I knew when I began to duel stack this site it would introduce challenges which would not exist in a single cloud solution. In this case, I found myself chasing speed demons at the expense of focus on other project time. I’ve enjoyed every minute of it - however, there’s a lesson in there.
This site is a project which began on one hand as a reason to explore the GCP Firebase hosting product. Extending it to AWS has added an interesting dimension to it whilst still being relevant to the project itself. There are some strong feelings out there on multi-cloud as a default strategy:
So people are piling on to Keith for daring to suggest that multi-cloud may not be a winning strategy.— Corey Quinn ✈️ PDX (@QuinnyPig) March 7, 2019
Allow me to chime in and outright state that multi-cloud for a generic workload is, absent a compelling business reason, a moronic default. https://t.co/aRqF7Rlb48
Multi-cloud also leads to inevitable comparisons. One might be the speed of operation or perceived performance. This comparison whilst easy to consider on the surface is fraught with blind alleys and data fallacies. This tweet offers a useful bingo card for the subject:
15 data fallacies and biases pic.twitter.com/fpcjoYcZq6— Emilio Ferrara (@emilio__ferrara) March 16, 2019
I had previously arrived at the decision to employ the AWS version of this site in an active-passive manner with manual intervention. I also spent some time considering how I might go about changing posture to automatic failover or even active-active. For science.
Comparing GCP and AWS
Prior to any of this, I did some basic analysis of the site via Google’s own PageSpeed Insights. Then I was introduced to GTmetrix which offered deeper insight alongside the same PageSpeed score.

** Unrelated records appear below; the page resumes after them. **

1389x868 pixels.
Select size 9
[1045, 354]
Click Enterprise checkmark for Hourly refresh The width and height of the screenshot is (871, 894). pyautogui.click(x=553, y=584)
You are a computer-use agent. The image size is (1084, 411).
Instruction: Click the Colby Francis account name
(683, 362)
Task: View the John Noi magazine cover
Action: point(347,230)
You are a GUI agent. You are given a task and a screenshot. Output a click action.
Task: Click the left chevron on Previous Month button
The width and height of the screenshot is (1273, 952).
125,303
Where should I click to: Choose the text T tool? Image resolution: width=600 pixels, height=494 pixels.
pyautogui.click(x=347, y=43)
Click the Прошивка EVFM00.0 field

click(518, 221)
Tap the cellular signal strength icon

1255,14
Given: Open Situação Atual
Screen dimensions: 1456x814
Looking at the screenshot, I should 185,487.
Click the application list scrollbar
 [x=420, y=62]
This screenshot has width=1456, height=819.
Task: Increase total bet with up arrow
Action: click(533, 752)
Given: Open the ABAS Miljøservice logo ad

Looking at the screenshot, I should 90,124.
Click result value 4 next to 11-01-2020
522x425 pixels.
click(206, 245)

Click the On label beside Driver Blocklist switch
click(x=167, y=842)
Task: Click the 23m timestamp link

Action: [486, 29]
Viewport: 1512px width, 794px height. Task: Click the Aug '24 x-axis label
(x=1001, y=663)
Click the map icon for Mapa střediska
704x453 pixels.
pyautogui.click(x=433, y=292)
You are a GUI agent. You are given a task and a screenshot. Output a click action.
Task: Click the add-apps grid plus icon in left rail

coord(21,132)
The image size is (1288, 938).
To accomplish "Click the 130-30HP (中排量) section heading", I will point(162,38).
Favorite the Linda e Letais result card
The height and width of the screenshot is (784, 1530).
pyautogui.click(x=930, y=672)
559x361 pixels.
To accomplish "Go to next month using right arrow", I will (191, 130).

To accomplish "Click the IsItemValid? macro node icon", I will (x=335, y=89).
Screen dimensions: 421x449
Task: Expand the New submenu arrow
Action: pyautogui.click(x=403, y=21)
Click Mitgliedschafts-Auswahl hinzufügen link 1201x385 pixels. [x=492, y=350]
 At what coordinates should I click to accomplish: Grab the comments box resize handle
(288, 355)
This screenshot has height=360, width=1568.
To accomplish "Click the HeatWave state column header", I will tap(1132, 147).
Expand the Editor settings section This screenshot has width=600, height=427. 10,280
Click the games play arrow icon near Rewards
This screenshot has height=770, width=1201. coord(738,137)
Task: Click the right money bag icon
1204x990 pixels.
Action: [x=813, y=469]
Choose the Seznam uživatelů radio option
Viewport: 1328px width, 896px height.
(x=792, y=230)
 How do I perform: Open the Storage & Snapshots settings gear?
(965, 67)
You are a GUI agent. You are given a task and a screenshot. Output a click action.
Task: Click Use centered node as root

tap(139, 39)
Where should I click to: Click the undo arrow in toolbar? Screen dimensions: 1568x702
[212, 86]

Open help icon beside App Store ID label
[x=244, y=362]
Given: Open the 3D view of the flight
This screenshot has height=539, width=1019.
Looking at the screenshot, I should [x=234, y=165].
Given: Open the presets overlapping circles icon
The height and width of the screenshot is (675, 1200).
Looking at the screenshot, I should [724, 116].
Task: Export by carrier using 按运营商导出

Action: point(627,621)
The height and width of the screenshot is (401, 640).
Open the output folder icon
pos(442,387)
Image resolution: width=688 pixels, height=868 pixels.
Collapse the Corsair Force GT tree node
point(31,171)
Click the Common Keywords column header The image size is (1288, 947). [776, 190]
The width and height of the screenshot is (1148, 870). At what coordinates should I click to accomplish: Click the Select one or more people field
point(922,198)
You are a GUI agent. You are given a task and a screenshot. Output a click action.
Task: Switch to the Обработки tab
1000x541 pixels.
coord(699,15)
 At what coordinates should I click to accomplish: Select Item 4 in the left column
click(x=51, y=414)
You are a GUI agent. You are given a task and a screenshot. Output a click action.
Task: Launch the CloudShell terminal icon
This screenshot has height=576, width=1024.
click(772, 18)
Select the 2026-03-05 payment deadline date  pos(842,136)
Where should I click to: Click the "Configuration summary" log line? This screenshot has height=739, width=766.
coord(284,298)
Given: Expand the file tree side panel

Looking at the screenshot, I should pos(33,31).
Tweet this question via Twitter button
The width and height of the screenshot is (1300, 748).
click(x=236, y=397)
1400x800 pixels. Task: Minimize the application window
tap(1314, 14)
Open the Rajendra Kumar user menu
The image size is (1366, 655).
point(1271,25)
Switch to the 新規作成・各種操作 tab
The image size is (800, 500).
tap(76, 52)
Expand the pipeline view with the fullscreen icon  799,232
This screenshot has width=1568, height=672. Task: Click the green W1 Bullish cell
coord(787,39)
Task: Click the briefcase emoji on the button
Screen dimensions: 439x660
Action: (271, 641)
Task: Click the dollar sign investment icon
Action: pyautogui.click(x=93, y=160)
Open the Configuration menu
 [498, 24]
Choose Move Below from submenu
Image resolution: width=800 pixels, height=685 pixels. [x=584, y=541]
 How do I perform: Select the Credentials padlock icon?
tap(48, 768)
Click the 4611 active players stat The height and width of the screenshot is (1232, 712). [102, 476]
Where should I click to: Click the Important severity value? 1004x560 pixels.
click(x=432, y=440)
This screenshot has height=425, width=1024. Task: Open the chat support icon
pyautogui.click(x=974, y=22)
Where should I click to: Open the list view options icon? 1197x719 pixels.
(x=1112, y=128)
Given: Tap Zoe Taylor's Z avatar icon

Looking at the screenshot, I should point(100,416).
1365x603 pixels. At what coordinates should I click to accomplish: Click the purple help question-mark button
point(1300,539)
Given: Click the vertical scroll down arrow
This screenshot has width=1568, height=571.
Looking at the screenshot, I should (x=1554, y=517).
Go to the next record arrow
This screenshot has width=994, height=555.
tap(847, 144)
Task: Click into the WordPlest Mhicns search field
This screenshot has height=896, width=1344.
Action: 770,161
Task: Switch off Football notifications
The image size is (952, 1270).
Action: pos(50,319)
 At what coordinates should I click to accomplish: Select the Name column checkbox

Point in time performance (Canada)
Historic performance (Canada)
GCP last week
Amplify last week
The key takeaway was that the time to first paint, a key user-perceivable metric, was consistently higher via the Amplify solution from this test location. GTmetrix describes first paint time as:
First paint time is the first point at which the browser does any sort of rendering on the page. Depending on the structure of the page, this first paint could just be displaying the background colour (including white), or it could be a majority of the page being rendered.
The monitoring interval was still daily and this was a single location so we can’t really establish anything more concrete.
Indeed, when I use another test location we get comparable results to Firebase:
In all likelihood, this is a location specific issue whereby it is using a sub-optimal edge or related connectivity assuming all other factors in the test are equal. But what if it wasn’t? I delved deeper.
Getting into the weeds
I noticed via GTmetrix that the caching of the items were low TTL relative to Firebase. 5 seconds vs 1 hour.
I hypothesised that perhaps there was less edge caching. Here is the quote from the Amplify user guide on the impact of TTL selection:
You can control how long your objects stay in a CDN cache before the CDN forwards another request to your origin. Reducing the duration enables you to serve dynamic content. Increasing the duration means your users get better performance because your objects are more likely to be served directly from the edge cache. A longer duration also reduces the load on your origin.
Updating the TTL was straightforward:
The Amplify documentation on application performance was recently updated to reflect their instant cache invalidation approach. The observed TTL changes were consistent with that approach.
Rather than go deeper at this point into trying to understand the Amplify stack I put CloudFlare proxy in place to force caching of all items at a value greater than or equal to Firebase. The performance from this location was unchanged.
It was time to take a step back - this was not how to draw a horse:
A wider view
I considered how you might operationally support multiple CDNs and assert confidence in parallel content delivery. For that outcome, I’d need to measure within the context of CDN performance domains. CDNPerf emerged as an interesting tool as did the associated PerfOps product. We can see here the geographical differences via these point in time tests from CDNPerf test locations around the world:
Firebase Global Latency
Amplify Global Latency
PerfOps and Flexbalancer
The FlexBalancer service was an unexpected find. It appeared to take metrics such as the user experience and geo-proximity in the consideration of providing a DNS based response. The product was not generally available when I enquired, however, the PerfOps team were kind enough to give me access to their open beta.
I’ve had some time to experiment with it. Their product is an interesting approach to traffic steering and I hope it does well. At the time of writing, there was a free-tier on the pricing page and I hope to take advantage of it upon launch.
As I based this site on a template I’ve had to understand how it works before I could reach conclusions on content performance. To complicate matters the CDN used for primary content delivery is only part of the user experience due to external resource dependencies.
A multi-platform approach must have clear value. That value might be the experience of learning, content delivery performance assurance or it might be one which roots itself in survival. It is interesting to see the tools and services develop in this space. PerfOps’ FlexBalancer has a somewhat “cake and eat it too” potential when it comes to the use of multiple CDNs.